The same study argues that in the more financially repressed peripheral countries, the main expectation associated with the liberalization process was that those who had previously lacked access to credit – say, because of low incomes or low savings – could now borrow, in order to finance more consumption. In other words, it was low-income households – which represent a large share of the population in the relatively more unequal countries of the periphery – that played the largest role in changing their economies’ external positions.

In the eurozone core, by contrast, the initial upshot of the euro’s introduction was mainly more and better saving opportunities, characterized by improved risk-return trade-offs. This primarily benefited wealthy households, which could, for example, borrow to make long-term investments that would finance future, rather than current, consumption.

Because higher-income households comprise a larger share of the total in these countries (which also tend to have lower levels of inequality), aggregate consumption remained subdued. With inequality starting to rise in the 1990s – particularly in Germany – these households had all the more incentive to increase their savings.

The contrasting trends in the periphery and the core were intensified after the global financial crisis erupted, and the eurozone entered recession. In the periphery, low-skill groups were the first to be ejected from the labor market. With troubled commercial banks more risk-averse, these struggling consumers could no longer borrow to roll over their debt and finance current consumption, which came to a halt, deepening the recession.

In the core countries, by contrast, the key borrowers were wealthy, and thus suffered the least. If they did face negative income shocks, they could use their savings as a cushion. So the severity of the bust was a function not simply of the level of household debt, but rather of the distribution of debt across income levels.

To some extent, this is good news. With the periphery having already endured the initial financial-liberalization shock, future credit-supply events are less likely to affect them disproportionately. And the shifting of macroprudential regulation from the national level to the European Union may reinforce this outcome by further helping to harmonize bank-lending behavior.

But there is a snag: EU-level financial regulation is limited to the large systemic banks. As a result, it is unlikely to affect the operations of the small local banks lending small amounts to impatient low-income consumers.

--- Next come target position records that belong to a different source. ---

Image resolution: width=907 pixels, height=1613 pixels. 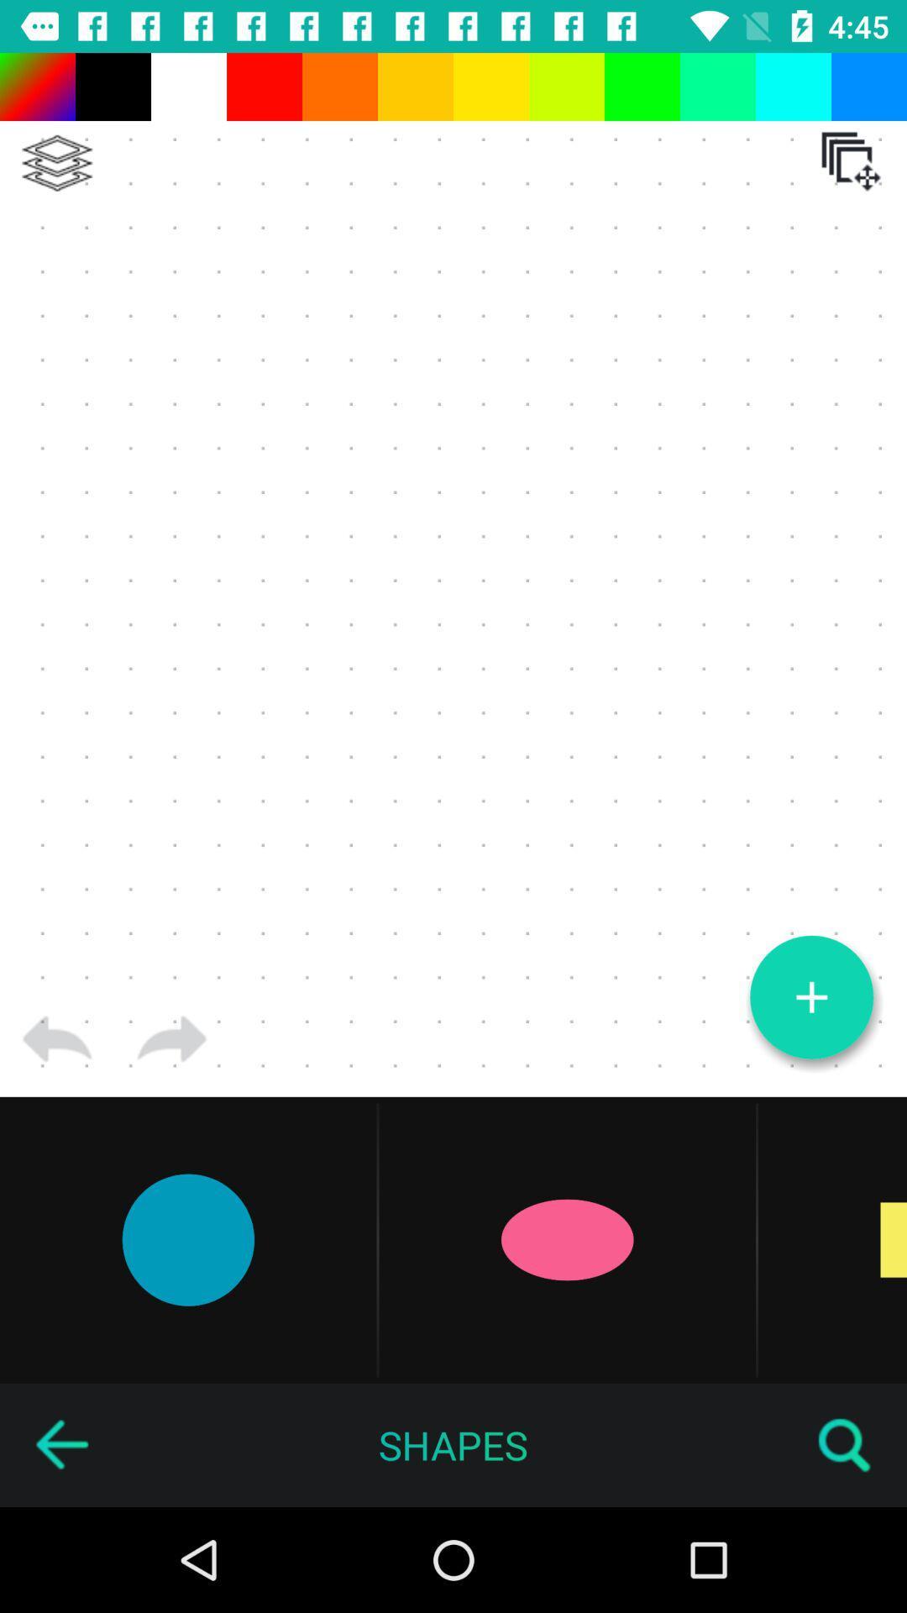 I want to click on the icon at the top right corner, so click(x=851, y=161).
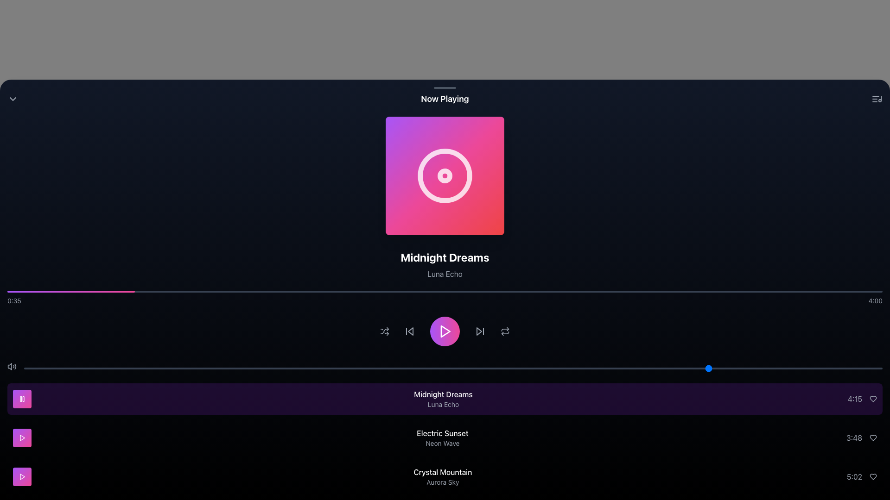  I want to click on the text label 'Midnight Dreams' for further actions, so click(443, 395).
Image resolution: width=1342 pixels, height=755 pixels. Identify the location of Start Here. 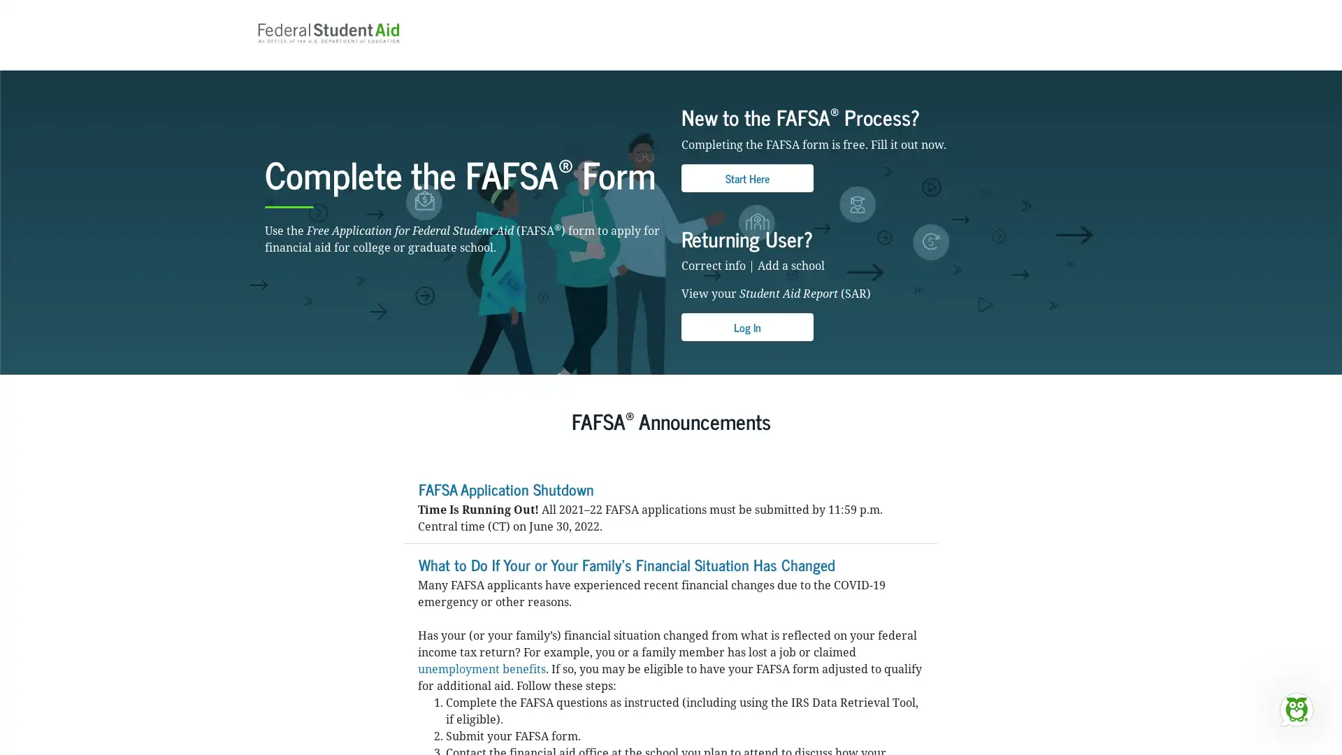
(746, 197).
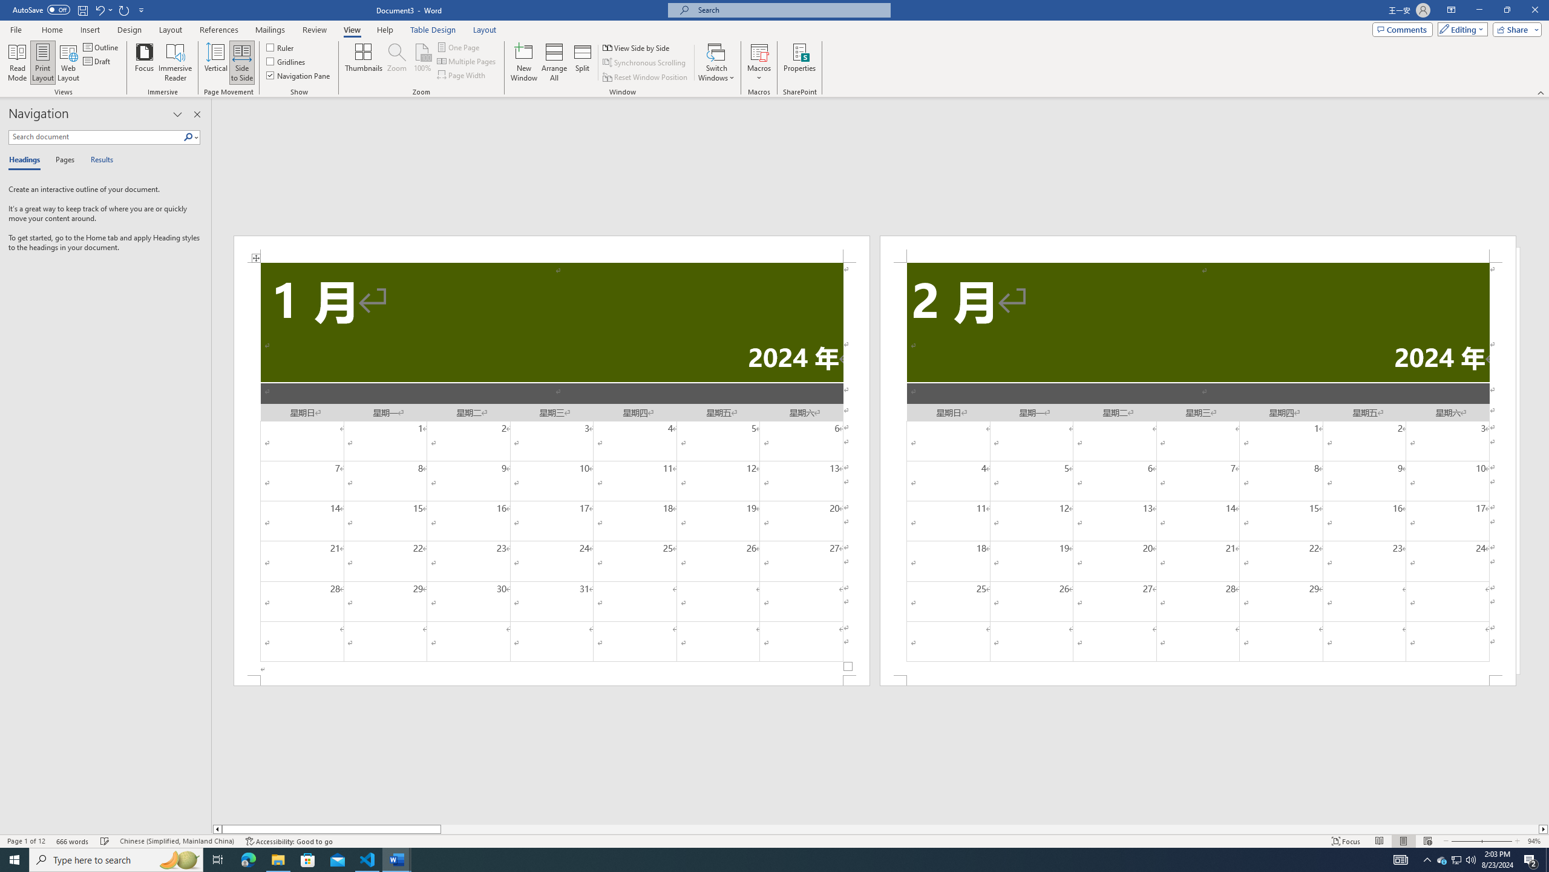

The best way to strengthen eurozone financial resilience is to address borrowing incentives. And the best way to do that is to improve the position of low-income borrowers by investing European resources in education and job quality. Even in the core, more equality of opportunity might improve morale, thereby reducing precautionary saving. Human-capital upgrading and more equality of opportunity should play a prominent role in negotiations over the EU’s next Multiannual Financial Framework, with the European Investment Bank possibly also providing support.

As it stands, the common denominator of existing eurozone-reform proposals is the completion of a banking union, which many believe is needed to reduce financial fragmentation and break the vicious circle between banks and sovereign debt. This is the area where progress is most likely in the run-up to June’s European Council meeting. But, while a banking union would be a positive step, it will be incomplete without efforts to reduce inequality.

Benedicta Marzinotto is Lecturer in Economic Policy at the University of Udine and Visiting Professor of EU Macroeconomic Policies and Governance at the College of Europe.